CSCS offers internships at various levels and in most organisational units.

Currently, CSCS is offering different types of internships in the field of High Performance Computing for the development and optimization of scientific applications, in order to exploit the coming generations of supercomputing devices.

For the below positions applicants must be enrolled in a Swiss University (Bachelor/Master level) and the internship must be part of their mandatory education. The candidate must be a student in one of the following fields: Computer Science, Mathematics, Physics or related fields. Please note that due to Swiss labour laws the internship must be an imperative part of the education for non-EU 25 / EFTA nationals in order to obtain a cantonal work authorization. Ph.D. students will not be considered.

The ideal candidate is a team player and feels comfortable working in an international environment. Excellent command of written and spoken English (our official working language) is a must.

We look forward to receiving your complete online application, which we ask you to submit to Stephanie Frequente, CSCS, via Trevano 131, 6900. Please specify in your application explicitly a maximum of 2 topics which fit your interests. As there is a high demand for the internships in certain periods and we can only offer 2 internships per quarter, kindly also state your availability. The closing date for applications is 30th November 2017. Applications will only be reviewed immediately after the closing date.

For further information, please contact Dr. Claudio Gheller by email (no applications).

Python and High-performance software containers

Docker containers are a convenient way of packaging and deploying software that requires numerous and complex dependencies. The use of such containers in HPC environments is a rapidly emerging trend, however it imposes some unique challenges.

The objective of this internship is to develop and demonstrate new features for Shifter, a Docker-compatible container technology currently operating at scale on CSCS systems:

These enhancements are intended to enable innovative workflows and push the boundaries of software containers in HPC platforms.

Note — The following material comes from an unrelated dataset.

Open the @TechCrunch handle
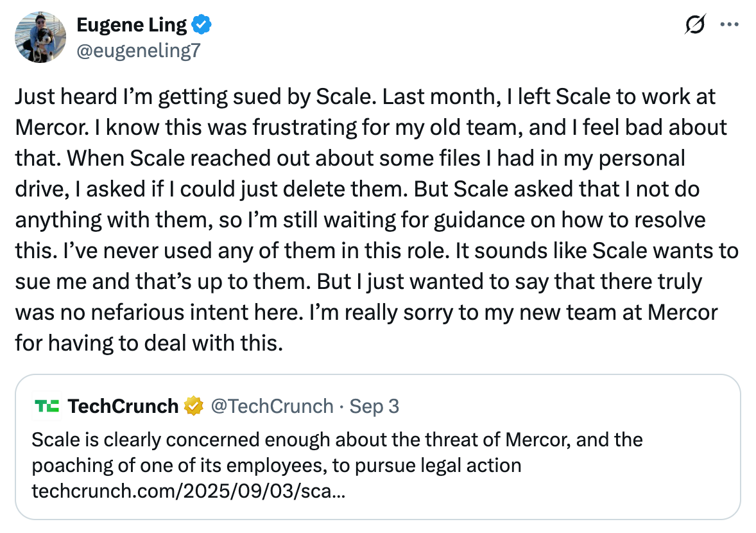Screen dimensions: 756x533 tap(272, 406)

The candidate should have experience in software development using Python. Previous experience with Linux, C++ or knowledge about Docker are certainly beneficial.

The details of the work plan will be defined according to the candidate’s experience and background.

Duration: 3 months
: Lucas Benedicic
Working place: Lugano

Extensions of the CLAW framework for porting code to multiple target architectures

The CLAW framework provides source-to-source translation of application code, which interprets a small set of parallelization directives. Currently it generates output source code containing OpenMP (multi-threading) or OpenACC (many-core) directives which are optimized for a specified target architecture (e.g., multi-core CPUs, Xeon Phi or GPGPUs). In this internship the candidate would extend CLAW in key ways to make it easier for the application developer to use and/or to generate more optimal code.  The CLAW framework is based on the OMNI compiler ( and uses Java to perform the code translation.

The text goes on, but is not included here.